- _CONSIGNE 1_
Redonnez mot pour mot le passage du texte sur Jean-Loup Trassard qui commence par les mots contenant "Ayant aujourd’hui atteint" et se termine par "a été transmis.".
- _CONSIGNE 2_
D'après le texte sur Jean-Loup Trassard, quelle campagne est la source de son univers mental et poétique ?
- _CONSIGNE 3_
Reprenez le texte sur Jean-Loup Trassard et écrivez la suite, à partir de sa dernière phrase.

- _TEXTE FOURNI_
« Une fois le branchement réalisé, l’expression « souffler la chandelle » pour éteindre l’électricité a continué longtemps à être employée, une parole trop ancienne pour être oubliée du jour au lendemain. » 1
N’ai-je pas noté déjà l’importance de l’œuvre en cours de Jean-Loup Trassard, de par ses qualités littéraires, bien évidemment, mais aussi pour son utilité ! Il aura été le témoin pointilleux d’un territoire à son époque, et à travers cet échantillon les rescapés du futur, s’il en reste, et s’il en est parmi eux qui s’intéressent à la chose écrite, sauront reconstituer ce qu’a été la vie d’un certain milieu. Ma remarque est d’autant plus facile à émettre que ce caractère un rien passéiste est déjà inscrit au présent dans le travail de l’auteur de Dormance, dont l’immersion dans sa mémoire est un des moyens qu’il a de nourrir et insuffler ses écrits.
Ayant aujourd’hui atteint un âge avancé, il porte son regard rétrospectif sur cette même campagne de l’ouest mayennais qui est la source et quasi océan du son univers mental et poétique. J’aimerais aujourd’hui insister sur l’aspect inventaire de sa méthode, qui apparaît d’autant plus dans son travail photographique, car non seulement écrivain de premier ordre – il est déjà un classique contemporain – Jean-Loup Trassard a développé en parallèle une œuvre de photographe qui suit les traces de son minutieux stylo. Comme il a décrit un paysage dans ses moindres compartiments, il a inventorié, et continue de le faire, les images qui s’en dégagent. Et de même il met en boîte les objets qui l’entourent, son univers est ainsi déplié, examiné, entendu, avec une attention presque maniaque, ou simplement amoureuse. Le goût de la photographie, là encore, lui a été transmis.

- _DONNÉES RECUEILLIES_

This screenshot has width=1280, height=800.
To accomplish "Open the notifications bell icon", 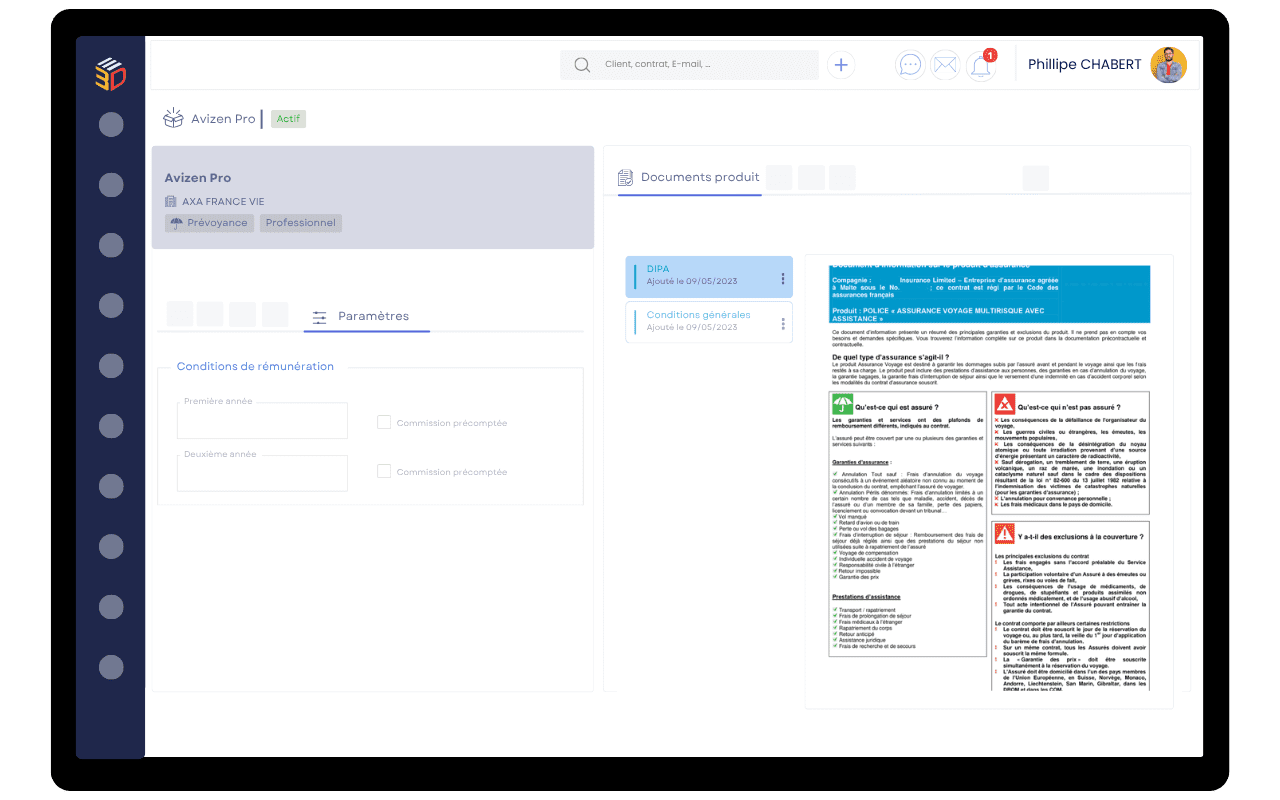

- _RÉPONSE 1_
Ayant aujourd’hui atteint un âge avancé, il porte son regard rétrospectif sur cette même campagne de l’ouest mayennais qui est la source et quasi océan du son univers mental et poétique. J’aimerais aujourd’hui insister sur l’aspect inventaire de sa méthode, qui apparaît d’autant plus dans son travail photographique, car non seulement écrivain de premier ordre – il est déjà un classique contemporain – Jean-Loup Trassard a développé en parallèle une œuvre de photographe qui suit les traces de son minutieux stylo. Comme il a décrit un paysage dans ses moindres compartiments, il a inventorié, et continue de le faire, les images qui s’en dégagent. Et de même il met en boîte les objets qui l’entourent, son univers est ainsi déplié, examiné, entendu, avec une attention presque maniaque, ou simplement amoureuse. Le goût de la photographie, là encore, lui a été transmis.

- _RÉPONSE 2_
La campagne de l'ouest mayennais.

- _RÉPONSE 3_
« C’est d’elle, certainement – Marie-Louise Jehan [la grand-mère normande de J-L Trassard, qu’il n’a pas connue] qui chantait aux fenêtres ensoleillées, aux repas sou l’ombrage – que me vient la photographie. À travers la pratique qu’en avait mon père, seul de trois enfants à hériter de sa mère le goût de photographier. » 2
Les éditions Gallimard, tout d’abord par la collection Le Chemin (où furent accueillis en leurs jeunes temps, sous l’égide de Georges Lambrichs, des écrivains aussi notoires que J.-M. Le Clezio, Michel Butor, Jacques Réda, Georges Perros, Jacques Roubaud), ont suivi depuis les années 60 l’œuvre en prose de Trassard, depuis L’amitié des abeilles et à partir de Tardifs instantanés (premier titre dans la collection blanche), jusqu’à Neige sur la forge, et aujourd’hui Un jour qui était la nuit. Mais c’est Georges Monti et ses éditions du Temps qu’il fait qui ont fait naître et accompagne Trassard photographe et Trassard archiviste de son nid campagnard. Après la découpe de son bocage environnant, ce fut l’inventaire des objets de panoplie, outils agricoles que l’on peut tenir à la main (les engins à moteur n’ont pas lieu d’être en ce noble répertoire), et puis les objets domestiques, ou encore les fétiches les plus intimes, qui se rapportent à son enfance, parfois mis en scène, jouets se jouant de la grande échelle, ainsi affublés d’un nouvel infini proposé par l’espiègle photographe, et que l’on dévisage.
Mais ce sont les humains qui tissent le fil des histoires qu’on peut rapporter. Et Trassard ne les oublie pas, il en dresse le portrait vivant, humble et tragique à la fois.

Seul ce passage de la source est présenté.